The input device 1 may be arranged in one place or may be arranged in three or more places. For example, when one first touch sensor 61, one second touch sensor 62, and two shear force sensors 10 are provided, it is possible to arrange the input device 1 in four places. However, even when the input device 1 is arranged in a plurality of places, the first touch sensor 61, the second touch sensor 62, and the shear force sensor 10 are connected to the same controller 40. However, in order to improve the operability and the size of the input device 1, it is preferable that the first touch sensor 61, the second touch sensor 62, and the shear force sensor 10 are arranged in one place.
(11-7) Modification G
In the above first to sixth embodiments, the input by the input device 1 is triggered by touching or tapping the touch sensor 60, or by application of a pressing force to the shear force sensor 10 or application of a shear force exceeding a threshold. However, other triggers may be used for input by the input device 1, for example, a voice instruction may be used. A microphone may be connected to the controller 40, and for example, if the driver inputs by voice, "Adjust the volume of the car audio," the controller 40 may be configured to recognize the voice input and perform input from the third input area Ar3.

(12) Features (12-1)
The input device 1 of the first to sixth embodiments is configured so that the controller 40 can distinguish and acquire an input from the first input area Ar1 by the first touch sensor 61, an input from the second input area Ar2 by the second touch sensor 62, and an input from the third input area Ar3 by the shear force sensor 10. The controller 40 is configured so that three or more types of inputs can be obtained by the shear force sensor 10.
For example, as shown in Fig. 21, if a conventional steering wheel 200 has nine switches 210 and these are all configured with touch sensors 220, nine touch sensors 220 are required. In contrast, in the steering wheel 100 of the present invention, a similar switch 110 can be realized with, for example, four touch sensors 60 and one shear force sensor 10. One of the four touch sensors 60 is a first touch sensor 61 and the other is a second touch sensor 62. The shear force sensor 10 in Fig. 21 is configured to receive five types of input.

When the input device 1 of the present invention configured in this manner is applied to, for example, a steering wheel 100, the area allocated to each of the input areas, such as the first input area Ar1, the second input area Ar2, and the third input area Ar3, corresponding to the switches, can be increased, the number of input areas pressed by mistake can be reduced, and each input area can be easily recognized by sight or touch. In addition, the total number of sensors, including the touch sensor 60 and the shear force sensor 10, can be reduced, increasing the degree of freedom in arranging the input areas. Furthermore, such an input device 1 makes it easy to arrange the input areas while taking into consideration the movable range of the fingers.
(12-2)
For example, as in the first embodiment, the input device 1 can be configured to include a third touch sensor 63 provided for the third input area. The third touch sensor 63 is configured to detect that an object has come into contact with or come close to the third input area Ar3 and transmit a third input signal to the controller 40, and the controller 40 is configured to use the third input signal of the third touch sensor 63 to determine whether to obtain an input from the third input area Ar3. In this case, for example, an operator's touching or bringing a finger close to the third input area Ar3 and having the third touch sensor 63 detect the touch is one condition for inputting from the shear force sensor 10, making it easier to input from the third input area Ar3.

+--

- _Actions to take_:
• a. Answer these questions from the input device text:
(i) How many touch sensors would a conventional steering wheel with nine switches need if all of them were touch sensors?
(ii) Besides touching, tapping, or applying force, what other trigger does Modification G suggest for input?
(iii) What does the third touch sensor 63 send to the controller 40?
• b. Carry on the input device text from the point where it stops.

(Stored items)

+--

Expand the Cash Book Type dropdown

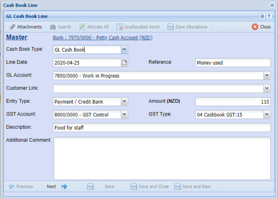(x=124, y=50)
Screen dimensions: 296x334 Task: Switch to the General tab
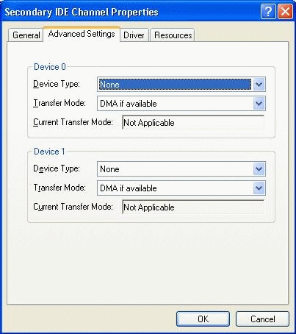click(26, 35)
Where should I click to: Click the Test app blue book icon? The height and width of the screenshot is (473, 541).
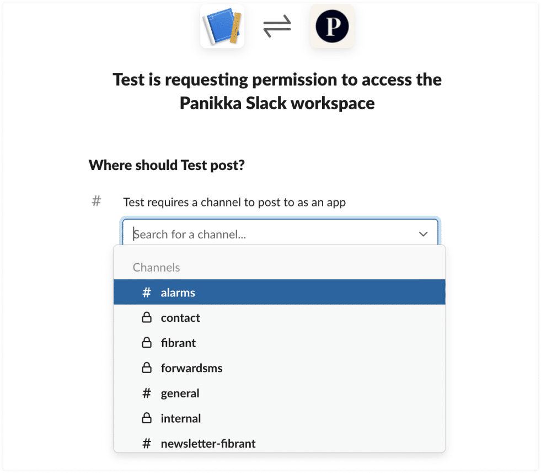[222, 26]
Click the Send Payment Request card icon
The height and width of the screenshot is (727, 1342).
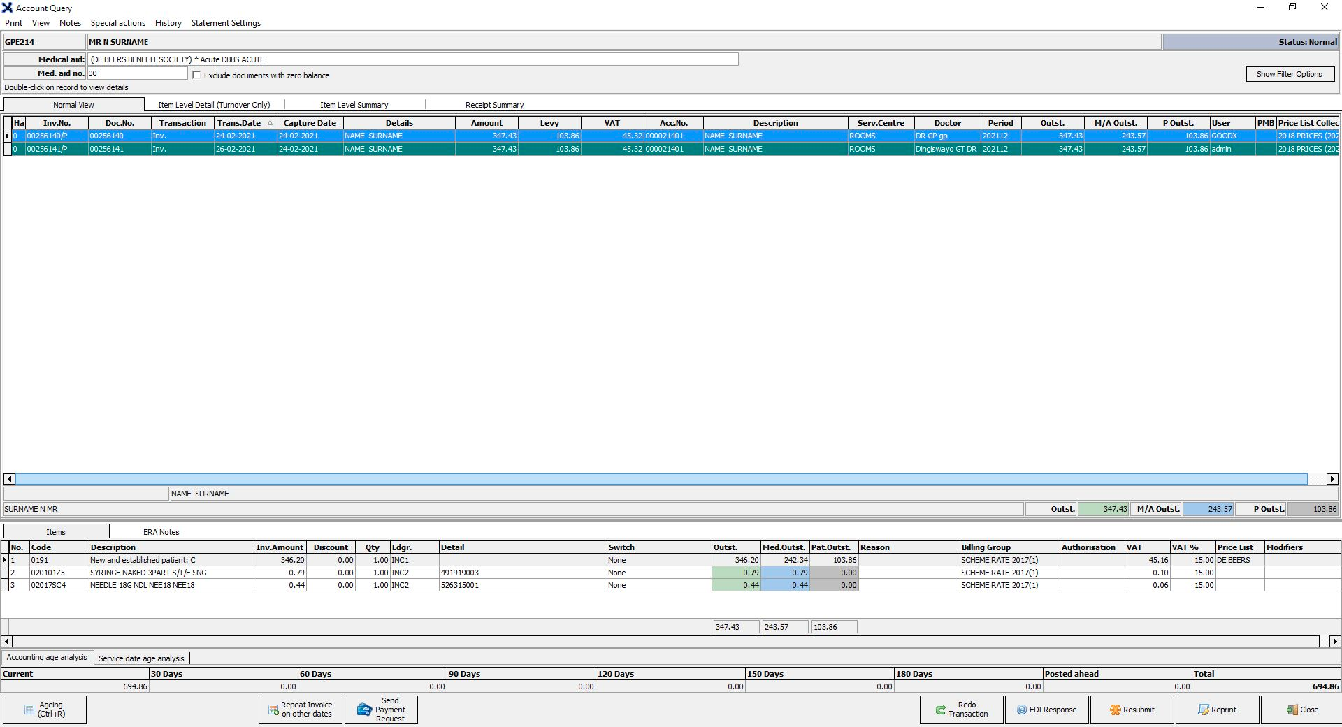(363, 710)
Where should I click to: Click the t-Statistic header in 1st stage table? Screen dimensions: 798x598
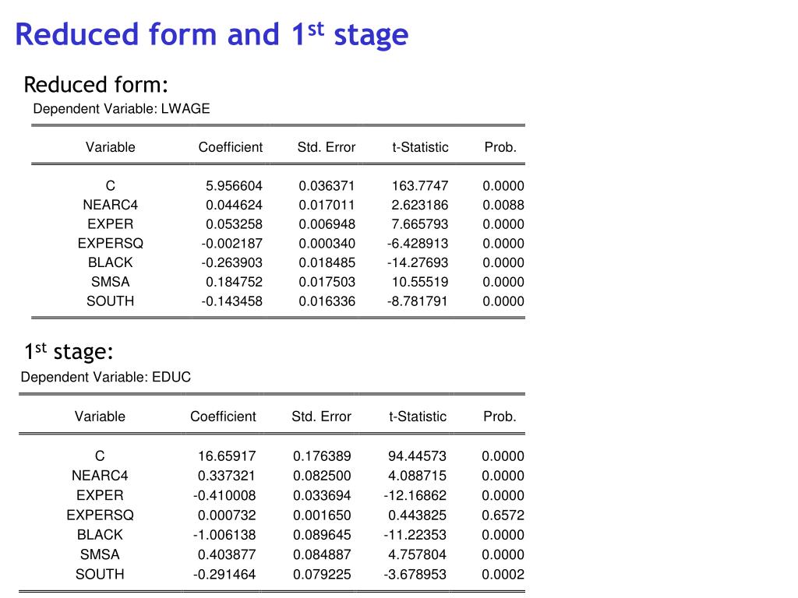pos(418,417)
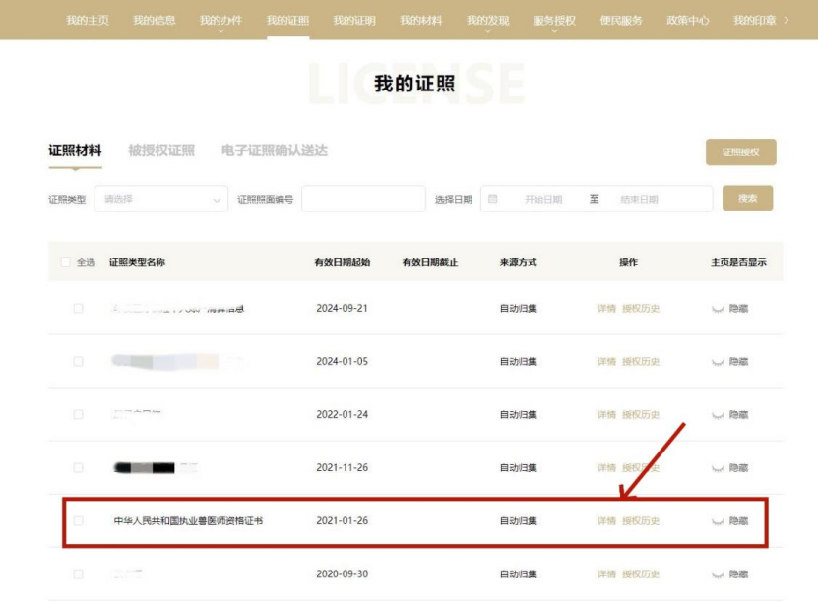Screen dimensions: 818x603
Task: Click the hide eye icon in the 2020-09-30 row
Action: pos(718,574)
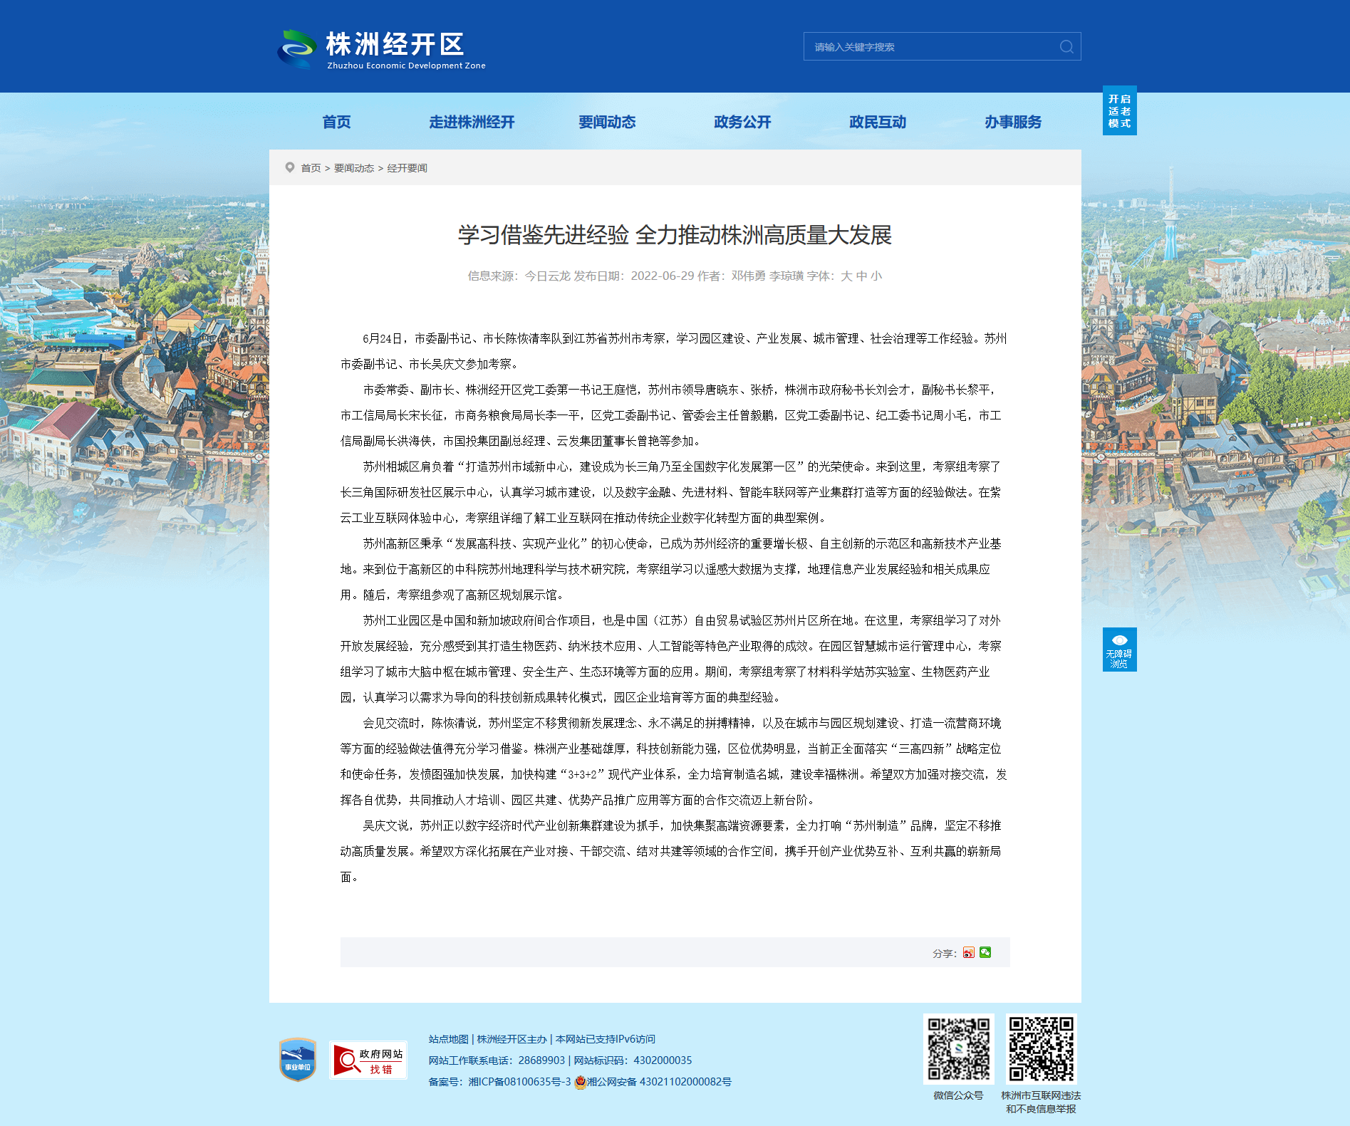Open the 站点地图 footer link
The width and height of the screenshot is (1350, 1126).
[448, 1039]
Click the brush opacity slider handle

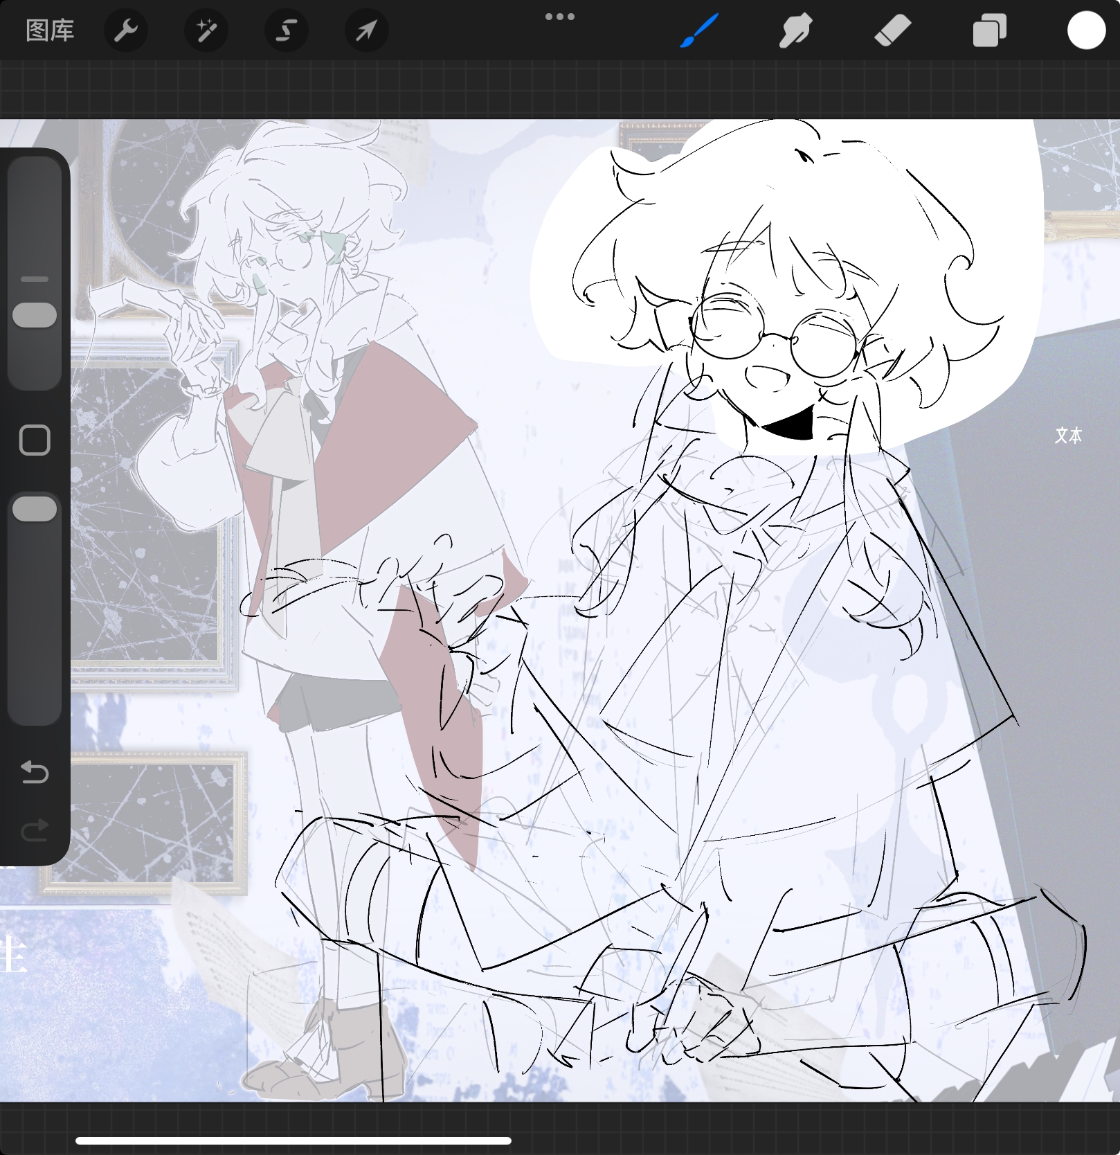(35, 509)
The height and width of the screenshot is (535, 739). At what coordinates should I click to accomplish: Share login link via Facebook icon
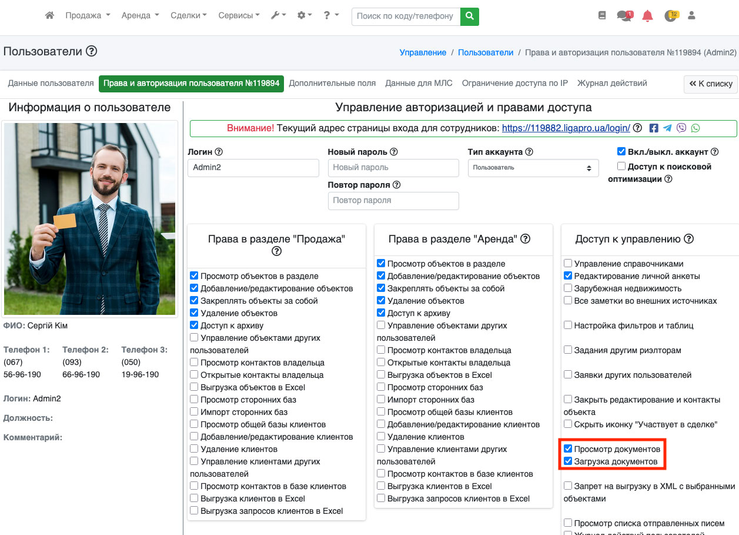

+--

- _Answers per task_:
• a.
(i) Nine touch sensors.
(ii) A voice instruction.
(iii) A third input signal.

• b.
(12-3)
As described with reference to FIG. 7, the controller 40 can be configured to receive the third input signal of the third touch sensor 63 (Yes in step S11), determine the magnitude of the shear force from the shear force input signal, and acquire an input from the third input area Ar3 when the determined magnitude of the shear force exceeds a threshold (Yes in step S13). The input device 1 configured in this manner can improve the reliability of the input from the shear force sensor 10. For example, when operating the steering wheel 100, even if a finger accidentally touches the third input area Ar3 and the third input signal of the third touch sensor 63 is transmitted to the controller 40, the controller 40 does not perform an input by the shear force sensor 10 by itself. In order to perform an input from the shear force sensor 10, it is necessary for the operator to intentionally apply a large shear force exceeding the threshold to the shear force sensor 10. Therefore, simply accidentally touching the third input area Ar3 with a finger will not erroneously execute an input by the shear force sensor 10. As a result, it is possible to reduce erroneous input by the shear force sensor 10.
(12-4)
In the input device 1 of the second embodiment, the shear force sensor 10 is configured to detect the pressing force and transmit a pressing force input signal corresponding to the pressing force to the controller 40. The controller 40 uses the pressing force input signal to determine whether to acquire an input from the third input area Ar3 (step S21 in FIG. 9). In the input device 1 of the second embodiment, unless a pressing force exceeding a predetermined pressure value, in other words, a pressing force that is relatively strong, is applied to the third input area Ar3, even if a part of the hand (e.g., a finger) or the like only lightly touches the third input area Ar3, the shear force sensor 10 will not erroneously execute an input. As a result, it is possible to reduce erroneous inputs by the shear force sensor 10 in the third input area Ar3.

(12-5)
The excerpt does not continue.